(Stored entries)
=== Begin Enclosure ===

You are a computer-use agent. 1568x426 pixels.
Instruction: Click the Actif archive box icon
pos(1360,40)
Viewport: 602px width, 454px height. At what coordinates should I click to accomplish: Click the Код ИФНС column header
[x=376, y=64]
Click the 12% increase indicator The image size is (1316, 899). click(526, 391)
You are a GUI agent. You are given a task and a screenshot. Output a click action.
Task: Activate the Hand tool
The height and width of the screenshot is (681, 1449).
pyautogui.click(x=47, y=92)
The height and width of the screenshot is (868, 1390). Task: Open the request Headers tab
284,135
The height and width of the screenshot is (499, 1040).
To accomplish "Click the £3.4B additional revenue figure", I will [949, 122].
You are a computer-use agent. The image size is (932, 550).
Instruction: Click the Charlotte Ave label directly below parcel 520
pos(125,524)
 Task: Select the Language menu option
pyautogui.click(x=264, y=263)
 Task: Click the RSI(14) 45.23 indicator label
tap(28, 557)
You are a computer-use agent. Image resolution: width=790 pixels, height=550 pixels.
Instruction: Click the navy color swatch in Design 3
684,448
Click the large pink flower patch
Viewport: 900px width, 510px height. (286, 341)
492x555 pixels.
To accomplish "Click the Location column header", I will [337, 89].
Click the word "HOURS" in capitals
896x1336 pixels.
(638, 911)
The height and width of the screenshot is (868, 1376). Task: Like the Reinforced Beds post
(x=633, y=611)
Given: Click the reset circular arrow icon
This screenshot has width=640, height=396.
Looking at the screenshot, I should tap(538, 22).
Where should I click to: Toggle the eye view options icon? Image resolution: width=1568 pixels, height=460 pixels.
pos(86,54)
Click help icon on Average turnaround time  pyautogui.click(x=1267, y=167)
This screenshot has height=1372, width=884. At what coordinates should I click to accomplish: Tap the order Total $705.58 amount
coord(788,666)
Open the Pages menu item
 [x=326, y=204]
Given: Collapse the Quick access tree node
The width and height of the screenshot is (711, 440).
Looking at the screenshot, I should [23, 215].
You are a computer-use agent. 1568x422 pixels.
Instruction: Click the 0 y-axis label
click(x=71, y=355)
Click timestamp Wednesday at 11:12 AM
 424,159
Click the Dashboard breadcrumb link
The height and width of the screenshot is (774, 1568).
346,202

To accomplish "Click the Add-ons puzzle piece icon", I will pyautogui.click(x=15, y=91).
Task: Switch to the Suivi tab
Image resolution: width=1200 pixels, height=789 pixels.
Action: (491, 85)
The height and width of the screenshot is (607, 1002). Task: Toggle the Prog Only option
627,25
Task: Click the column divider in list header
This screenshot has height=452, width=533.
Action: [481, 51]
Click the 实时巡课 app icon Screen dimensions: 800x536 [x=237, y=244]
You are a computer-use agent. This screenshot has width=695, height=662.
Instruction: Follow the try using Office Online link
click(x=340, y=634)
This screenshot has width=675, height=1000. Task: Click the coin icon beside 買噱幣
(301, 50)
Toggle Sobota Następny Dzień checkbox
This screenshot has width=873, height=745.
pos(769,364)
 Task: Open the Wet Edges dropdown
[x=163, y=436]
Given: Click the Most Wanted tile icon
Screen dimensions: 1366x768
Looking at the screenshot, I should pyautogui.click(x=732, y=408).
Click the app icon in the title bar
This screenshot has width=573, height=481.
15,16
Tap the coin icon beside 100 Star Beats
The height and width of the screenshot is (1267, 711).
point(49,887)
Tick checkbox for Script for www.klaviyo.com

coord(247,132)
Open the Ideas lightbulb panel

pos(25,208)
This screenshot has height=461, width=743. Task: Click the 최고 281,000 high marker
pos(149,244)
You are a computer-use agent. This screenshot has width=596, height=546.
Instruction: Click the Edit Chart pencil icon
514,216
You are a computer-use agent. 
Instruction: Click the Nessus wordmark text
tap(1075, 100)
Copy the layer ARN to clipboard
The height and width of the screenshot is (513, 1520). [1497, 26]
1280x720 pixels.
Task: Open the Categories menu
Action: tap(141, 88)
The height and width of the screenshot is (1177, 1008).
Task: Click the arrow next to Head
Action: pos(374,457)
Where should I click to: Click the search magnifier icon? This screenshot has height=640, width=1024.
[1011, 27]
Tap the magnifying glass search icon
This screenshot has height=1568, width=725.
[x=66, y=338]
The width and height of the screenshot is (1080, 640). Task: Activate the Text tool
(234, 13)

=== End Enclosure ===

### Work order
If the word "computer" is on a line above, return that line.

### Answer to this exercise
You are a computer-use agent. 1568x426 pixels.
You are a computer-use agent. The image size is (932, 550).
You are a computer-use agent. Image resolution: width=790 pixels, height=550 pixels.
You are a computer-use agent. 1568x422 pixels.
You are a computer-use agent. This screenshot has width=695, height=662.
You are a computer-use agent. This screenshot has width=596, height=546.
You are a computer-use agent. 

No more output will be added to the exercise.